BNP Paribas multiplie les cas d’usage de l’IA
Par Bertrand Lemaire | Le | Cas d’usage
BNP Paribas a présenté à la presse une série d’usages de l’intelligence artificielle, notamment dans ses filiales Cardif et d’asset management.
Comme tous les groupes de banque et d’assurances, BNP Paribas gère, par nature, de très nombreuses et riches données. De la même façon, les activités du groupe impliquent de concevoir et utiliser de nombreux modèles mathématiques depuis l’origine. « Notre pratique de l’intelligence artificielle a donc commencé en départ lancé » a remarqué Renaud Dumora, directeur général adjoint du pôle investissement et services de protection de BNP Paribas, en présentant à la presse plusieurs projets le 19 juin 2024.

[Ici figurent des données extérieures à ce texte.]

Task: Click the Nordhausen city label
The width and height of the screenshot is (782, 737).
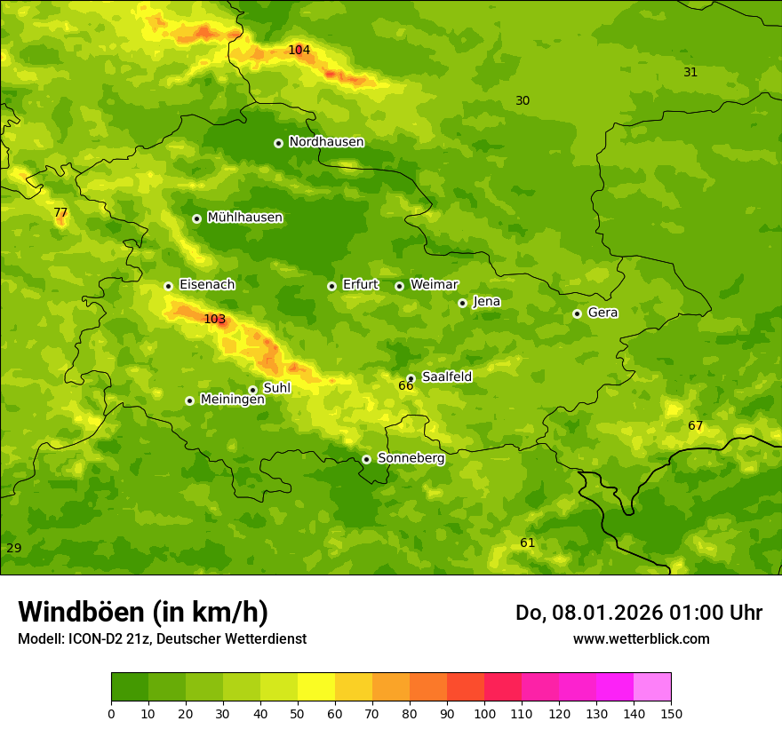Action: click(326, 142)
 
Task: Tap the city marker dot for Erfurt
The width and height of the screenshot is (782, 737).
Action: click(331, 286)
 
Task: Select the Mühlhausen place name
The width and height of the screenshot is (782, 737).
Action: click(244, 218)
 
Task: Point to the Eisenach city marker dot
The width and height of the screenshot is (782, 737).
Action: click(168, 286)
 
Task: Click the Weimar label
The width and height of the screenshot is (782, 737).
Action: click(434, 285)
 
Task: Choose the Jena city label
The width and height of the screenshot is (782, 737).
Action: click(486, 302)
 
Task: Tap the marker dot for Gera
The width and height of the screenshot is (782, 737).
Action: click(577, 313)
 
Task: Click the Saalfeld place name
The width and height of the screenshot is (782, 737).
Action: click(446, 377)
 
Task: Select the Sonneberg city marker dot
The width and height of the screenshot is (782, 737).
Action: click(366, 459)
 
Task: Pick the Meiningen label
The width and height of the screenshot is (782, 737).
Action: click(232, 400)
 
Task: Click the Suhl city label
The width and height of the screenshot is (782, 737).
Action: click(276, 388)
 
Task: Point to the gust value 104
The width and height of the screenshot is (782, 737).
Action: click(299, 50)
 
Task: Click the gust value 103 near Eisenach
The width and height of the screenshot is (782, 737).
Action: click(214, 320)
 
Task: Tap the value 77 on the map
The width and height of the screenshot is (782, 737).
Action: click(60, 213)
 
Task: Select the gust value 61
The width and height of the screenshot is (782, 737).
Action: click(527, 543)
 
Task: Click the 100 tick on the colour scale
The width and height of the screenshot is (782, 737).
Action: click(484, 714)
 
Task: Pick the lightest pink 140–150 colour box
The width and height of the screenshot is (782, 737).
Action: click(651, 687)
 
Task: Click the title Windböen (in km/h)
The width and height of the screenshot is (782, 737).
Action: click(143, 612)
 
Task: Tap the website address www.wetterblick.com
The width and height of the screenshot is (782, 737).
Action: click(641, 639)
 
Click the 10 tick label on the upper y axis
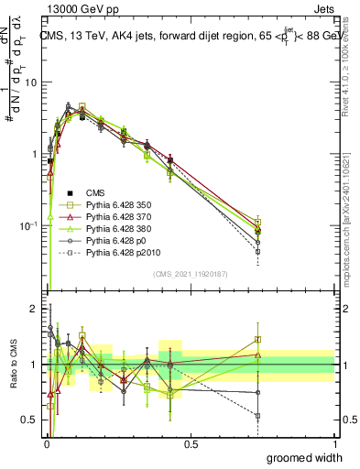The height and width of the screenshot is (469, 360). [x=31, y=82]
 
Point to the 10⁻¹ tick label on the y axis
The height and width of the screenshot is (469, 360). [x=29, y=225]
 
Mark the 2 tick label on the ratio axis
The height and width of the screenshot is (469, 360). [x=36, y=308]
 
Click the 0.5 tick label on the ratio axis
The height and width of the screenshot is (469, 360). [x=31, y=421]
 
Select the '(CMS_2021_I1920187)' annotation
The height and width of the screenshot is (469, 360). [x=190, y=273]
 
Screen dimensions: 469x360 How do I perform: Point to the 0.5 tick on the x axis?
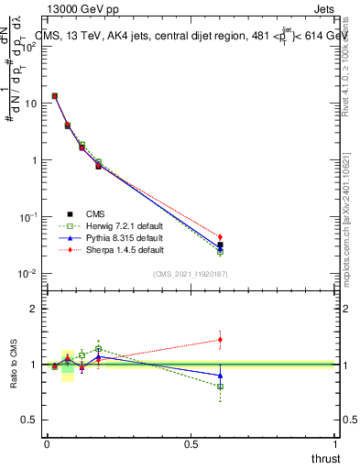191,444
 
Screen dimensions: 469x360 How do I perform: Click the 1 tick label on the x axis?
336,444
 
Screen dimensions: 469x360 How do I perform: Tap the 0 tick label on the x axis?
46,444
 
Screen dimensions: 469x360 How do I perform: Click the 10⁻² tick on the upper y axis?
29,274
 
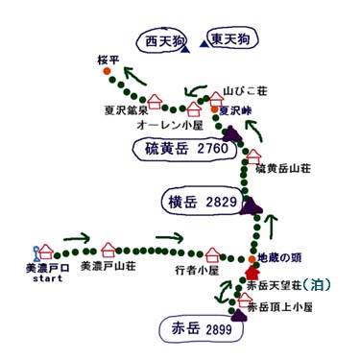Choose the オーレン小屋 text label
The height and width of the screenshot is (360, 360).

L’intelligence artificielle est une famille technologique qui, en entreprise, permet d’accroître considérablement l’efficacité. Elle peut ainsi, par exemple, améliorer le tri et l’affectation des e-mails ou faciliter l’extraction de données d’une masse de documents. Au sein du groupe BNP Paribas, l’intelligence artificielle a quatre grands objectifs : faire gagner du temps, optimiser les processus, mieux servir les clients et, bien sûr, aider les collaborateurs. Selon Renaud Dumora, le groupe a déployé 750 cas d’usage de l’intelligence artificielle avec un objectif d’un millier d’ici 2025. L’intelligence artificielle générative (IAG), technologie à la mode, ne représente qu’une centaine de ces cas d’usage. Bien entendu, BNP Paribas doit veiller à ce que tous les usages de l’intelligence artificielle respectent bien les contraintes de sécurité et de confidentialité propres au secteur bancaire ou assurantiel. En intégrant les actuaires de Cardif, la filiale d’assurances de BNP Paribas, le groupe comprend 700 data analysts et près de 400 autres acteurs de la data.
Souscrire une assurance et déclencher la garantie : l’IA en accélérateur
Chez BNP Paribas Cardif, justement, l’IA est d’abord utilisée pour améliorer l’expérience client. Cette filiale est spécialisée dans l’assurance, en général B2B2C avec plus de 500 partenaires dans le monde. Elle pratique notamment beaucoup l’assurance embarquée, c’est à dire l’assurance associée à l’achat d’un bien, typiquement un ordinateur ou smartphone. Parmi les contrats emblématiques, Cardif a un partenariat avec Orange pour un million de clients : le téléphone (pannes et batterie incluses) est assuré par le simple fait d’insérer en lui une carte SIM qui « porte » l’assurance. La promesse est forte : souscrire en trois minutes, déclarer un sinistre en trois minutes, réparer (dans une boutique de proximité) en trente minutes.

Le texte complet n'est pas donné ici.